Why do programming languages take a long to compile? Assumed c++ takes a long time because it must parse and compile a header every time it compiles a file. But I -heard- precompiled headers take as long? I suspect c++ is not the only language that has this problem.
8 Answers
Compiling is a complicated process which involves quite a few steps:
- Scanning/Lexing
- Parsing
- Intermediate code generation
- Possibly Intermediate code optimization
- Target Machine code generation
- Optionally Machine-dependent code optimization
(Leaving aside linking.)
Naturally, this will take some time for longer programs.
Precompiled headers are way faster, as has been known at least since 1988.
The usual reason for a C compiler or C++ compiler to take a long time is that it has to #include, preprocess, and then lex gazillions of tokens.
As an exercise you might find out how long it takes just to run cpp over a typical collection of header files---then measure how long it takes to lex the output.
gcc -O uses a very effective but somewhat slow optimization technique developed by Chris Fraser and Jack Davidson.

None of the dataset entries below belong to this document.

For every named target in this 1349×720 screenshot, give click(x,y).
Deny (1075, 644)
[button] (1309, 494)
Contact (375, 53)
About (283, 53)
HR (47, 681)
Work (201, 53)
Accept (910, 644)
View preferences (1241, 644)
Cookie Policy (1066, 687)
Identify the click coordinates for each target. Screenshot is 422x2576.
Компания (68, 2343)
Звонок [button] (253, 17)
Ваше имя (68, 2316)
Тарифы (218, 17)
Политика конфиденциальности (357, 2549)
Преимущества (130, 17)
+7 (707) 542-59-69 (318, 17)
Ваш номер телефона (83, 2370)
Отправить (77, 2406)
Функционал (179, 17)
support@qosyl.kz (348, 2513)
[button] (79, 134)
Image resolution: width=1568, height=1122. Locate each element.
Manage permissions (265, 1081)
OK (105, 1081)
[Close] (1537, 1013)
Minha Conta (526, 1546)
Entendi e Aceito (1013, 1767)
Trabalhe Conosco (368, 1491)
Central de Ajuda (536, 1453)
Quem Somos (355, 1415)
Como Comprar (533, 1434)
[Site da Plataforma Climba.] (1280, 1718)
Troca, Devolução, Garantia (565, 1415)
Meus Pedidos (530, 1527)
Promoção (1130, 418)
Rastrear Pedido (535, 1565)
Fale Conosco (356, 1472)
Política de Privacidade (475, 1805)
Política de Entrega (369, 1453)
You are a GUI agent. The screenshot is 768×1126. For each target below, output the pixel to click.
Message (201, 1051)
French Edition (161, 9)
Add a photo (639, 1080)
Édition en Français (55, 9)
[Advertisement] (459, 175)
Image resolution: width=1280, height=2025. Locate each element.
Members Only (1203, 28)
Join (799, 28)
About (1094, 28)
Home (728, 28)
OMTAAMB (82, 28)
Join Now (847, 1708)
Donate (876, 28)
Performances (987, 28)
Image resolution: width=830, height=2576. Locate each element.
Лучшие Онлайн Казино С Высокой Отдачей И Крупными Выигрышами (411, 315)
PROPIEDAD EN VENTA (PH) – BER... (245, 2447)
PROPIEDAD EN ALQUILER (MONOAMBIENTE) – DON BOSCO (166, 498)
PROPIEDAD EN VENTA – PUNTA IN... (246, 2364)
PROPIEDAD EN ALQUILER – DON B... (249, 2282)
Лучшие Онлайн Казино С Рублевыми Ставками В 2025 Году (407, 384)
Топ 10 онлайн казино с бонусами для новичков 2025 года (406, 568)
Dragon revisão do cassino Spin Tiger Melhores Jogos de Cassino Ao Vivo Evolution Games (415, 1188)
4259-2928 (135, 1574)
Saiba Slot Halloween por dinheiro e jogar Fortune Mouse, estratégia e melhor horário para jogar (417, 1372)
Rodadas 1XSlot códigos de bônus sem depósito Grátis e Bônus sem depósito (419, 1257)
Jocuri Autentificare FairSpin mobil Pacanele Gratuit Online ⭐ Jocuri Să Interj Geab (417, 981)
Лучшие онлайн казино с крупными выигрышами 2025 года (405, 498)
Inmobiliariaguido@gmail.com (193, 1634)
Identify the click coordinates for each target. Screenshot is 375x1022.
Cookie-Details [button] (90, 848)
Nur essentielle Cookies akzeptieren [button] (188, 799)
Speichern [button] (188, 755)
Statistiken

Most other optimizers can be slow because they involve repeated iteration over fairly large data structures.
Language design does have an effect on compiler performance. C++ compilers are typically slower than C# compilers, which has a lot to do with the design of the language. (This also depends on the compiler implementer, Anders Hejlsberg implemented C# and is one of the best around.)
The simplistic "header file" structure of C++ contributes to its slower performance, although precompiled headers can often help. C++ is a much more complex language than C, and C compilers are therefore typically faster.
Compilation does not need to take long: tcc compiles ANSI c fast enough to be useful as an interpreter.
Some thing to think about:
- Complexity in the scanning and parsing passes. Presumably requiring long look-aheads will hurt, as will contextual (as opposed to context-free) languages.
- Internal representation. Building and working on a large and featureful AST will take some time. Presumably you should use the simplest internal representation that will support the features you want to implement.
- Optimization. Optimization is fussy. You need to check for a lot of different conditions. You probably want to make multiple passes. All of this is going to take time.
They take as long as they take and it usually depends on how much extraneous stuff you inject into your compilation units. I'd like to see you hand-compile them any faster :-)
The first time you compile a file, you should have no headers at all. Then add them as you need them (and check when you're finished whether you still need them).
Other ways of reducing that time is to keep your compilation units small (even to the point of one function per file, in an extreme case) and use a make-like tool to ensure you only build what's needed.
Some compilers (IDE's really) do incremental compilation in the background so that they're (almost) always close to fully-compiled.
I think the other answers here have missed some important parts of the situation that slow C++ compilation:
- Compilation model that saves
.obj
/.o
files to disk, reads them back, then links them - Linking in general and bad slow linkers in particular
- Overly complex macro preprocessor
- Arbitrarily complex Turing-complete template system
- Nested and repeated inclusion of source files, even with
#pragma once
- User-inflicted fragmentation, splitting code into too many files (even to the point of one function per file, in an extreme case)
- Bloated or low-effort internal data structures in the compiler
- Overbloated standard library, template abuse
By contrast, these don't slow C++ compilation:
- Scanning/Lexing
- Parsing
- Intermediate code generation
- Target machine code generation
As an aside, optimization is one of the biggest slowdowns, but it is the only slowdown here that is actually necessary by some measure, and also it is entirely optional.
Run Idera RAD Studio (there is a free version). It comes with C++ and Delphi. The Delphi code compiles in a tiny fraction of the time that C++ code doing the same thing does. This is because C++ evolved horribly over the decades, with not much thought to compiler consiquences for it's complex context determined macros and to some degree the so called ".hpp" hell. Ada has similar issues. Delphi dialect of Pascal was designed from the ground up to be an efficient language to compile. So compiler and run takes seconds, instead of minutes, making iterative debugging fast and easy. Debugging slow to compile languages is a huge time waster, and a pain in the you know what! BTW Anders also wrote Delphi before M$ stole him!